By Poppy Wilde on September 2nd, 2024


This research theme, led by myself (Dr Poppy Wilde) and Dr Matt Grimes, focuses on the impact of media in shaping cultural identities and subjectivities. We use these two terms to indicate the shifting understandings of selfhood that occur across media and cultural studies, in order to be attendant to the affects and effects that are shaped beyond the individual. This can operate across media influences of fandoms and communities, but here we propose the theme takes a specific focus on transgression, and transgressive identities and subjectivities.

Jenks (2003) argues that “[t]ransgression is a deeply reflexive act” that “serves as an extremely sensitive vector in assessing the scope, direction and compass of any social theory.” This theme therefore allows us to consider how media and culture enables people to move outside of the spaces of expected conformity, to deny and affirm different modes of being and selfhood. This occurs through transgressing (cis-hetero)normative bodies and sexualities, creating alternative political and economic models, to the specific ways multi-media forms might capture a desire for being beyond – beyond norms, beyond boundaries, and beyond convention.

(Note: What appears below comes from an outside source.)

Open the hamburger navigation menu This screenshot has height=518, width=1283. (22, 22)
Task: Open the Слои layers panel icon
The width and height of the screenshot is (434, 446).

Discussing our understanding of “transgression”, Wolfreys (2008) poses that although it may have a broad understanding, transgression is deeper than a form of deviance, and instead “is the very pulse that constitutes our identities, and we would have no sense of our own subjectivity were it not for a constant, if discontinuous negotiation with the transgressive otherness by which we are formed and informed”. In a world dominated by cultural crises – economic, ecological, identity-based (e.g. the “crisis” of masculinity), etc. – we wish to explore how transgression is practised, embodied, and displayed, what transgression can do for the self, and how its impact on wider culture and society can be understood.

However, as Mortensen and Jørgensen (2020) state,

“[w]hen transgressive practices are integrated into culture, […] these practices are accepted into a particular cultural context in which they are rarely experienced as profoundly transgressive”.

We will therefore use this theme as an opportunity to explore both the potentials and the limitations of transgression and transgression of “selfhood” in media and culture. This is particularly pertinent at present, where, in the current UK context, expressions of transgression are being stifled and stymied through, for example, restrictive new laws on public protest (Police, Crime, Sentencing and Courts Act 2022).

Over the 2024-2026 academic years we aim to run a variety of events and explore publication options related to gathering research outputs centred around this theme, as well as drawing together teaching resources to feed into our newly accredited media courses.